### Assignment:
From the line that contains "You are a computer-use agent. Image" to the last line of the data, every line is to be transcribed exactly; no other line is to be included.

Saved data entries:
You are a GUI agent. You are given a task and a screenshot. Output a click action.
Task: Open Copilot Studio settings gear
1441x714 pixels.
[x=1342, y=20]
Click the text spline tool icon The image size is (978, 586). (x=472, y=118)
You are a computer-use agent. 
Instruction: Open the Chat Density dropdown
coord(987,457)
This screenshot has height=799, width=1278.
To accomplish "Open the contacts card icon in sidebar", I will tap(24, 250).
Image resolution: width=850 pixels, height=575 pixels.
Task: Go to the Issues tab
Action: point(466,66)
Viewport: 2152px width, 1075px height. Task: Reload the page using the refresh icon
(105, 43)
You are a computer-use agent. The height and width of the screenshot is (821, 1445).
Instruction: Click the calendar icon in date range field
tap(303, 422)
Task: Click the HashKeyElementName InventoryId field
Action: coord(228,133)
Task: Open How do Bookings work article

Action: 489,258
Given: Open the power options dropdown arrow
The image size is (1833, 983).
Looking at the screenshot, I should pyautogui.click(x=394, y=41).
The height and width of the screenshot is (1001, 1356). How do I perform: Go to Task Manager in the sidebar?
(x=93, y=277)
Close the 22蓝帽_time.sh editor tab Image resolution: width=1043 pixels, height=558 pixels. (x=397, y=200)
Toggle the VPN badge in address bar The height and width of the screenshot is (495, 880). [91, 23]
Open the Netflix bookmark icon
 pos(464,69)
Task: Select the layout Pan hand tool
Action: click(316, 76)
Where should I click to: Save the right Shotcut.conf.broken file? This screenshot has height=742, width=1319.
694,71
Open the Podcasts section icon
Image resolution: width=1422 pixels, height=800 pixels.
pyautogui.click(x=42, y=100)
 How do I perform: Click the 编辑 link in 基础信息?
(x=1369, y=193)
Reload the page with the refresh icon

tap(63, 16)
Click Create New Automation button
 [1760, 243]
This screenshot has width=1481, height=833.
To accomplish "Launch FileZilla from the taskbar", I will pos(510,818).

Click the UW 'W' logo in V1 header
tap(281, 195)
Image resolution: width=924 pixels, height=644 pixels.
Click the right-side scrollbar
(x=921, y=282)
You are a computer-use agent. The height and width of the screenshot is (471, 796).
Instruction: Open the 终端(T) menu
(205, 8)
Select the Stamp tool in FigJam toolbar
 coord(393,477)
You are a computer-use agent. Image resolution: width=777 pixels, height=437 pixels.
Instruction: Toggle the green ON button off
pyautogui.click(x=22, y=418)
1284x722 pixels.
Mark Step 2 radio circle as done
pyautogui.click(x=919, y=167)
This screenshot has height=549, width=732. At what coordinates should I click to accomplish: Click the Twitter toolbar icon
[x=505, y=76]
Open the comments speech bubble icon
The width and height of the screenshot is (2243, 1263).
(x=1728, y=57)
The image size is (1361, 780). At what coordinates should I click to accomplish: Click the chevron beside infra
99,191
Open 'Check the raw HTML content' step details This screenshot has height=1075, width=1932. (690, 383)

### Answer to this problem:
You are a computer-use agent. Image resolution: width=777 pixels, height=437 pixels.
Instruction: Toggle the green ON button off
pyautogui.click(x=22, y=418)
1284x722 pixels.
Mark Step 2 radio circle as done
pyautogui.click(x=919, y=167)
This screenshot has height=549, width=732. At what coordinates should I click to accomplish: Click the Twitter toolbar icon
[x=505, y=76]
Open the comments speech bubble icon
The width and height of the screenshot is (2243, 1263).
(x=1728, y=57)
The image size is (1361, 780). At what coordinates should I click to accomplish: Click the chevron beside infra
99,191
Open 'Check the raw HTML content' step details This screenshot has height=1075, width=1932. (690, 383)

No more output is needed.